其次，与加密方案一样，我们需要确保隐私方案的可用性，这意味着它能够教给分析人员一些她之前不知道的信息。这种信息对于对抗模拟器是不可获取的，也就是说，模拟器无法“预测”分析人员学到了什么。因此，我们可以将数据库视为一种（不可预测的）弱随机位来源，从中提取高质量的随机性用作随机填充 (random pad)。它可被用于一项加密技术：将机密信息添加到一个随机值（“随机填充”）中，以生成一个从信息理论角度隐藏机密信息的字符串。只有知道随机填充的人才能解密信息；任何对填充一无所知的人，无论其计算能力如何强大，都无法获知机密信息。由于数据分析人员可以访问数据库，所以他们可以学到随机填充，而没有数据库访问权限的对抗模拟器则无法获得有关填充的任何信息。因此，假设辅助信息是使用随机填充加密的机密信息，那么分析人员可以对其解密，但对抗模拟器则无法获知任何机密信息。这导致了攻击者/分析人员与对抗模拟器在获取机密信息的能力方面存在巨大差距，彻底破灭了和语义安全进行类比的可能性。

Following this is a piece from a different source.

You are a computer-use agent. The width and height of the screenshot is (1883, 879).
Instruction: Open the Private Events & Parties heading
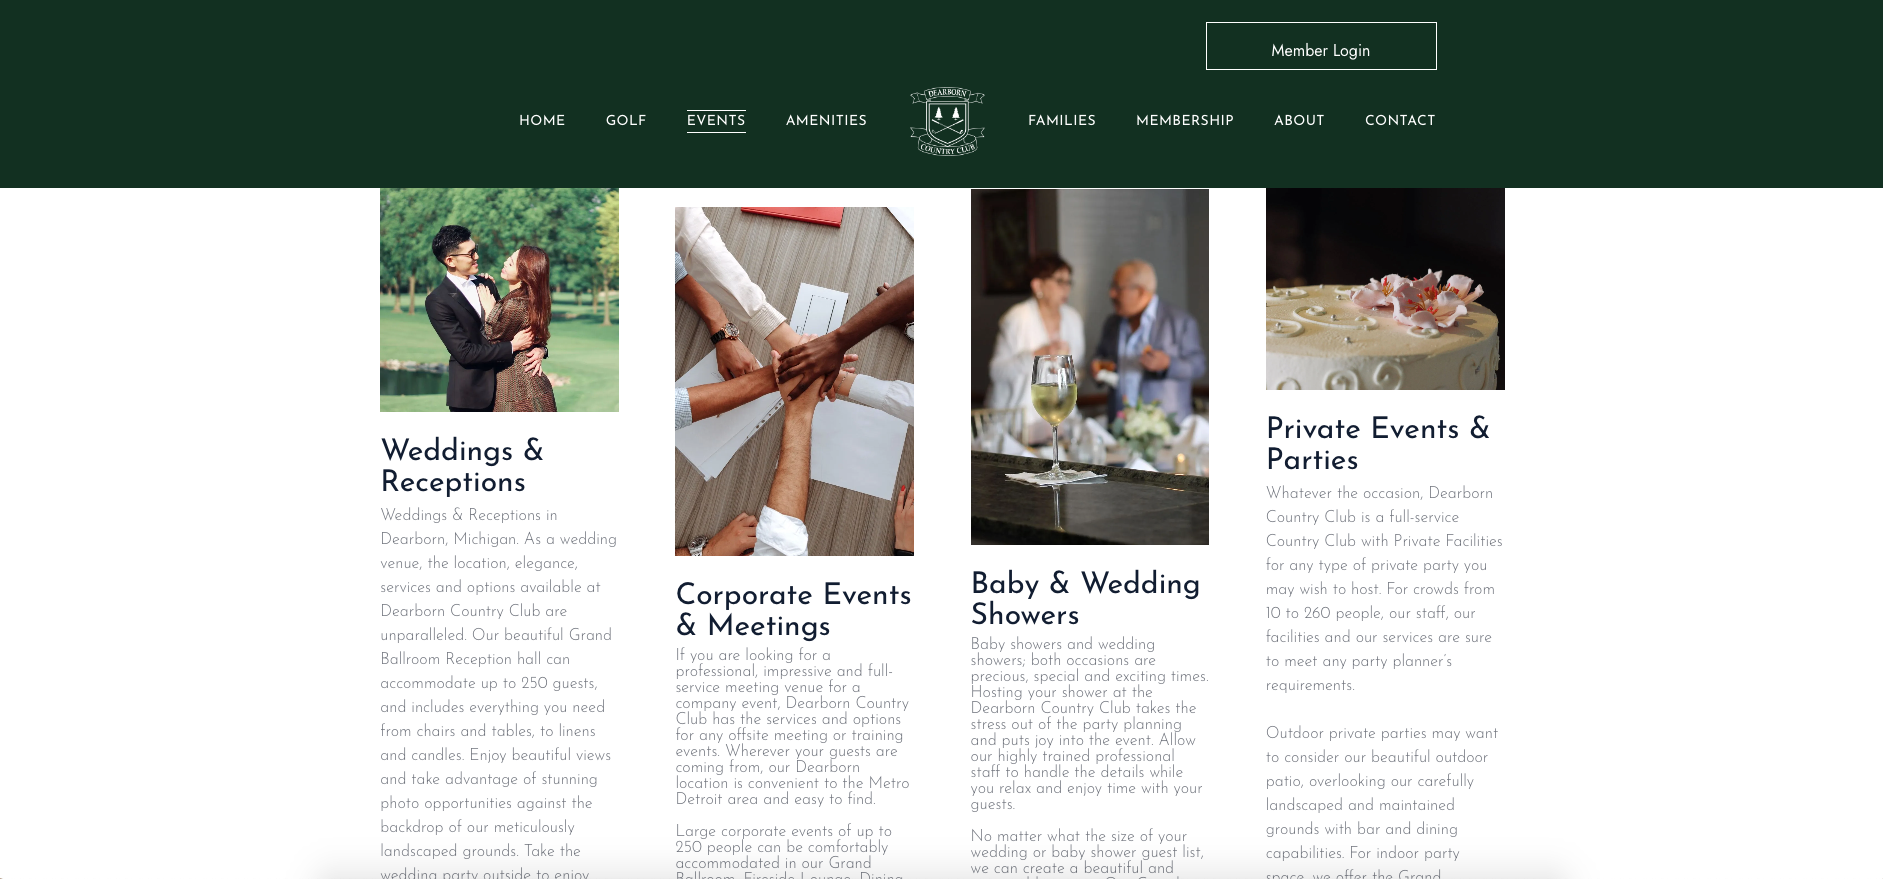1378,443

无论是在吸烟致癌的例子还是语义安全的类比中，阻碍我们实现目标的都是辅助信息。显然，为了使隐私保护具有意义，既是在存在“合理”辅助信息的情况下，它也应该依然有效。然而，如何区分合理的辅助信息本身也是一个难题。例如，使用政府数据库的分析人员可能同时也是一家大型搜索引擎公司的员工。对于此类人员可能掌握的辅助信息，我们应该如何做出“合理”的假设呢？